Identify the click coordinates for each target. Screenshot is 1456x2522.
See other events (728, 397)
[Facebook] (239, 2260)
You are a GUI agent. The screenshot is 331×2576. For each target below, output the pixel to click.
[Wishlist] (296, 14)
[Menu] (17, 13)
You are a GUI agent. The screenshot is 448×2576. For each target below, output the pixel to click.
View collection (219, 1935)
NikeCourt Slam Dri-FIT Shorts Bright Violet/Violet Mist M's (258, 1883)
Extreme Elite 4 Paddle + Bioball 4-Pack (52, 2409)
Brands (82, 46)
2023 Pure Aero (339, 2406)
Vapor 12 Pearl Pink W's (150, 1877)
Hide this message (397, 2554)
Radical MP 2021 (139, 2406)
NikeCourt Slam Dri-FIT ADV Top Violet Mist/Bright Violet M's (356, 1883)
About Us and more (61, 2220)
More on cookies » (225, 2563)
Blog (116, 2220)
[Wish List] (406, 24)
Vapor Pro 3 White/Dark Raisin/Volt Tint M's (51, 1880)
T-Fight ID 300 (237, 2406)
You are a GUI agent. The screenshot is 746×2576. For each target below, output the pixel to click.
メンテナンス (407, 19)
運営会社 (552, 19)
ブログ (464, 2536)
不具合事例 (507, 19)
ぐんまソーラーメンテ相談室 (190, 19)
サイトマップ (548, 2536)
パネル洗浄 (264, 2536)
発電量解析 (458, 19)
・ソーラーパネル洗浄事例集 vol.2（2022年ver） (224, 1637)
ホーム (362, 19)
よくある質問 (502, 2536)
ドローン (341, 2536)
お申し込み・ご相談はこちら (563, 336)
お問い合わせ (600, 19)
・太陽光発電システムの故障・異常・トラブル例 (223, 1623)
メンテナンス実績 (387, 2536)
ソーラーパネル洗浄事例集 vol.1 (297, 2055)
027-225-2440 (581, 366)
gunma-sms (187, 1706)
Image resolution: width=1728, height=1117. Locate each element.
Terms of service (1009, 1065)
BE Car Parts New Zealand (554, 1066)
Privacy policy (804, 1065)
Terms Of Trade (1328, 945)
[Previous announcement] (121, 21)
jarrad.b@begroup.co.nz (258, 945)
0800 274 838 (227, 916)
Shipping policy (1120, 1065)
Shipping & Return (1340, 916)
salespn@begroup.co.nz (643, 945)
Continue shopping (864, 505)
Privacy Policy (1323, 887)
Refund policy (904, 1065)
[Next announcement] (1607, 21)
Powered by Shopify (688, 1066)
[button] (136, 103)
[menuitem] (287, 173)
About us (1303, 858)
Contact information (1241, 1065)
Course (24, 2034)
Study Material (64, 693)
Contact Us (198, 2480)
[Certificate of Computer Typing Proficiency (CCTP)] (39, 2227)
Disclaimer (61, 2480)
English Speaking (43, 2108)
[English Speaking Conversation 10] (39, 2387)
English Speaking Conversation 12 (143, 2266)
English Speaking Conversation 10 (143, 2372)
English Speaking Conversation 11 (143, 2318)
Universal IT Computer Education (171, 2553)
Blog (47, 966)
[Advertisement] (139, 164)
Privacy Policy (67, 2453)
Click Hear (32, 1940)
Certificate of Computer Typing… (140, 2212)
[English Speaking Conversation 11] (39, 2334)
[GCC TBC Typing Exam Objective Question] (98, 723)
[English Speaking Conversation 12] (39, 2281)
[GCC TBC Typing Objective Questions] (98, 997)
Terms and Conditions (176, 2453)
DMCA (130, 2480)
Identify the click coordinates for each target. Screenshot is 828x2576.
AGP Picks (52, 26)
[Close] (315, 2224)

### What this task involves
Given the records above, reproduce precisely and only the lines between the line holding "発電量解析 (458, 19)" and the line holding "Certificate of Computer Typing… (140, 2212)", inclusive.

### Task output
発電量解析 (458, 19)
・ソーラーパネル洗浄事例集 vol.2（2022年ver） (224, 1637)
ホーム (362, 19)
よくある質問 (502, 2536)
ドローン (341, 2536)
お申し込み・ご相談はこちら (563, 336)
お問い合わせ (600, 19)
・太陽光発電システムの故障・異常・トラブル例 (223, 1623)
メンテナンス実績 (387, 2536)
ソーラーパネル洗浄事例集 vol.1 (297, 2055)
027-225-2440 (581, 366)
gunma-sms (187, 1706)
Image resolution: width=1728, height=1117. Locate each element.
Terms of service (1009, 1065)
BE Car Parts New Zealand (554, 1066)
Privacy policy (804, 1065)
Terms Of Trade (1328, 945)
[Previous announcement] (121, 21)
jarrad.b@begroup.co.nz (258, 945)
0800 274 838 (227, 916)
Shipping policy (1120, 1065)
Shipping & Return (1340, 916)
salespn@begroup.co.nz (643, 945)
Continue shopping (864, 505)
Privacy Policy (1323, 887)
Refund policy (904, 1065)
[Next announcement] (1607, 21)
Powered by Shopify (688, 1066)
[button] (136, 103)
[menuitem] (287, 173)
About us (1303, 858)
Contact information (1241, 1065)
Course (24, 2034)
Study Material (64, 693)
Contact Us (198, 2480)
[Certificate of Computer Typing Proficiency (CCTP)] (39, 2227)
Disclaimer (61, 2480)
English Speaking (43, 2108)
[English Speaking Conversation 10] (39, 2387)
English Speaking Conversation 12 (143, 2266)
English Speaking Conversation 10 (143, 2372)
English Speaking Conversation 11 (143, 2318)
Universal IT Computer Education (171, 2553)
Blog (47, 966)
[Advertisement] (139, 164)
Privacy Policy (67, 2453)
Click Hear (32, 1940)
Certificate of Computer Typing… (140, 2212)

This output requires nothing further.